* Items from a collection
= = =

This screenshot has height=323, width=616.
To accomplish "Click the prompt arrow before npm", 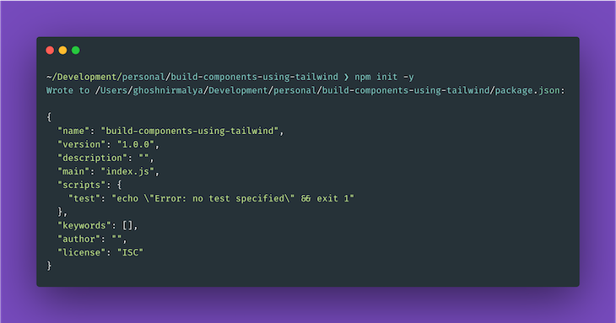I will click(x=346, y=78).
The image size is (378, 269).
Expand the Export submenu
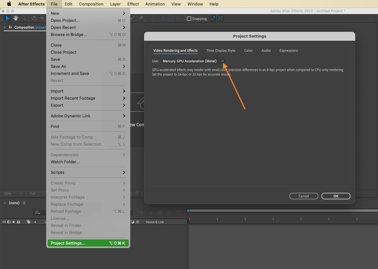coord(88,105)
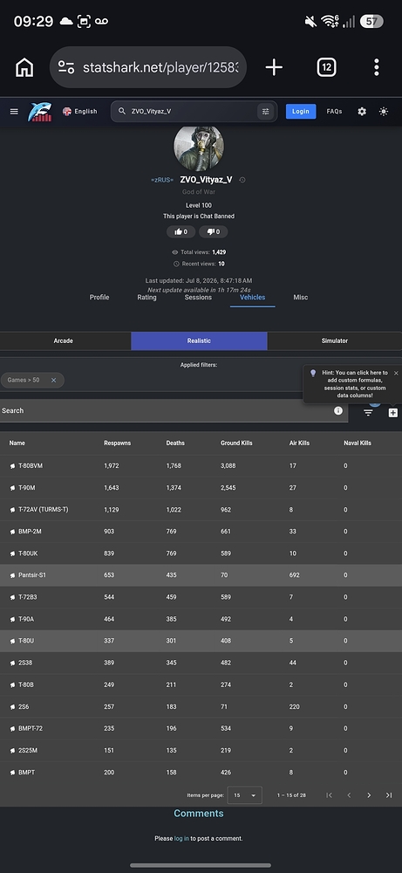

= = =

* Objective
Collect every line of the items above that contains the string "width", matching case exactly.

* Final answer
This screenshot has height=323, width=616.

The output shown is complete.